Por otro lado, nuestro
Creador promete anular mediante el sacrificio redentor de Cristo los
efectos del pecado heredado (Romanos 6:23). Podemos tener la certeza
de que el Creador sabe cómo revertir el envejecimiento y la muerte,
pues el Salmo 139:16 dice: “Tus ojos vieron hasta mi embrión, y en
tu libro todas sus partes estaban escritas”. Ciertamente, Jehová
Dios preparó el código genético y, por así decirlo, lo escribió.

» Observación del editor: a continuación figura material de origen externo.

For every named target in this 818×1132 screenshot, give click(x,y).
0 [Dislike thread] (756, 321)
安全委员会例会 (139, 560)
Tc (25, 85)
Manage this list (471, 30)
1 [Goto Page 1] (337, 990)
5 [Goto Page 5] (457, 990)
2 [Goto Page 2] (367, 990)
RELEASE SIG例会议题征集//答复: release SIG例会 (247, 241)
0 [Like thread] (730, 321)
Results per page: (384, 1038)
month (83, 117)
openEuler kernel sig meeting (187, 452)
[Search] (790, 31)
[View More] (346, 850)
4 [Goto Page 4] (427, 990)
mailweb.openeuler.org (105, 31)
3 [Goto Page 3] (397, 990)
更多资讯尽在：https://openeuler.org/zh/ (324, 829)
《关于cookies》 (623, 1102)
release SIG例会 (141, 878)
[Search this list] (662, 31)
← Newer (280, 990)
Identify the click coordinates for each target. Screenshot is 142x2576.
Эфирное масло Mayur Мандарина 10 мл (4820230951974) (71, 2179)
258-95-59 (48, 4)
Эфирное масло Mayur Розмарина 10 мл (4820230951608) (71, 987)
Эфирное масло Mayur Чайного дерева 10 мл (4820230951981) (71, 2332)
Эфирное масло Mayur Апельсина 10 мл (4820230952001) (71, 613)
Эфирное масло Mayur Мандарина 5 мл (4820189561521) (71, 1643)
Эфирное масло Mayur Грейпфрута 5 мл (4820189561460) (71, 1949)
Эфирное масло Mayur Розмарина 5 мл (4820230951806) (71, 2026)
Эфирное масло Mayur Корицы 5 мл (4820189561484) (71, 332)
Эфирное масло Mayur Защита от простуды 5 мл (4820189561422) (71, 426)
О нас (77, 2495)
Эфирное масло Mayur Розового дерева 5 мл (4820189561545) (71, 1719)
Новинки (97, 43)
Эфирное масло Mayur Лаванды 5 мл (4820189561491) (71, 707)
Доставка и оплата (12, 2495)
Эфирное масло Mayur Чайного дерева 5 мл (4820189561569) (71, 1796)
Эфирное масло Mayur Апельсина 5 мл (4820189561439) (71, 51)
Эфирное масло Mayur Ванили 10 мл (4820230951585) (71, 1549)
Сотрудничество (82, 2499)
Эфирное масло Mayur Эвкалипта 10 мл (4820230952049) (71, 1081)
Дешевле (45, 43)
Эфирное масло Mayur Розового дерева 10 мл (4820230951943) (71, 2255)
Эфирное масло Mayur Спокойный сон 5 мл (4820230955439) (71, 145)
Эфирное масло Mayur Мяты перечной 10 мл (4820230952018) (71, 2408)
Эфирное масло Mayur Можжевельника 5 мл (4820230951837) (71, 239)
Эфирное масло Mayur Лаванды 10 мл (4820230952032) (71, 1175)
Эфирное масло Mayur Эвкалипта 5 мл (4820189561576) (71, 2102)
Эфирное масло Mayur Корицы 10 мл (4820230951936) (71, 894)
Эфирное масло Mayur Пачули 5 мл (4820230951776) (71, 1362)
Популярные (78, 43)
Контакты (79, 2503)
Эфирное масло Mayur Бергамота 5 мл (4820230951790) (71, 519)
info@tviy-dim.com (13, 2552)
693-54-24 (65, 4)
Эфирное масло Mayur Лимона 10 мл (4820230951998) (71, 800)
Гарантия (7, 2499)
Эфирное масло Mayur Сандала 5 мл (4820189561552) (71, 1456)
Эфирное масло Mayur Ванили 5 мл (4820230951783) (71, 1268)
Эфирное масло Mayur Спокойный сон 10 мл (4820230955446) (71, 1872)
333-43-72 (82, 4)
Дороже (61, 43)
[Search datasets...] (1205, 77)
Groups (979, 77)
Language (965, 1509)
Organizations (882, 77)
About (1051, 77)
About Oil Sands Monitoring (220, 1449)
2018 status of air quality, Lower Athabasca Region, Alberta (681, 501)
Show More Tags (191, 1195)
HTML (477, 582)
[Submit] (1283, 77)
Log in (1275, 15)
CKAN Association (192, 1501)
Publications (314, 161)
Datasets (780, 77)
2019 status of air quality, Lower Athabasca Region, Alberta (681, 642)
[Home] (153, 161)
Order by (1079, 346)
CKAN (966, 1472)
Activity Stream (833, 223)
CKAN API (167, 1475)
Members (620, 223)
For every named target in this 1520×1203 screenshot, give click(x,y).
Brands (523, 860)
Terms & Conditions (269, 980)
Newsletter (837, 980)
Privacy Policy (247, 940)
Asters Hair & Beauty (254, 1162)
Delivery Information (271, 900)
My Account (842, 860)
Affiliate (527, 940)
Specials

Por consiguiente, cuando llegue el momento que ha designado,
intervendrá para que nuestros genes permitan que las personas que
obedezcan sus estipulaciones reciban vida eterna (Salmo 37:29;
Revelación [Apocalipsis] 21:3, 4).
EL
“IDIOMA” DEL ADN
Las
“letras” (unidades fundamentales) del idioma del ADN son los
componentes químicos llamados bases. Hay cuatro tipos de bases:
timina, adenina, guanina y citosina, que suelen abreviarse T, A, G y
C. “Estas cuatro bases deben verse como las unidades de un
alfabeto de cuatro letras —señala la revista National
Geographic—.
Al igual que combinamos las letras del abecedario para formar
palabras con sentido, también combinamos las A, T, G y C que
componen nuestros genes para constituir ‘palabras’ de tres letras
que resulten comprensibles a la maquinaria celular.” Además, con
las “palabras” genéticas se construyen “oraciones” que le
indican a la célula cómo elaborar una determinada proteína. El
orden en que estén dispuestas las letras del ADN determina si la
proteína funcionará como una enzima que nos ayude a hacer la
digestión, como un anticuerpo que combata una infección o como
cualquier otra de los miles de proteínas del organismo. No es
de extrañar que el libro The
Cell
(La célula) llame al ADN “los planos esenciales de la vida”.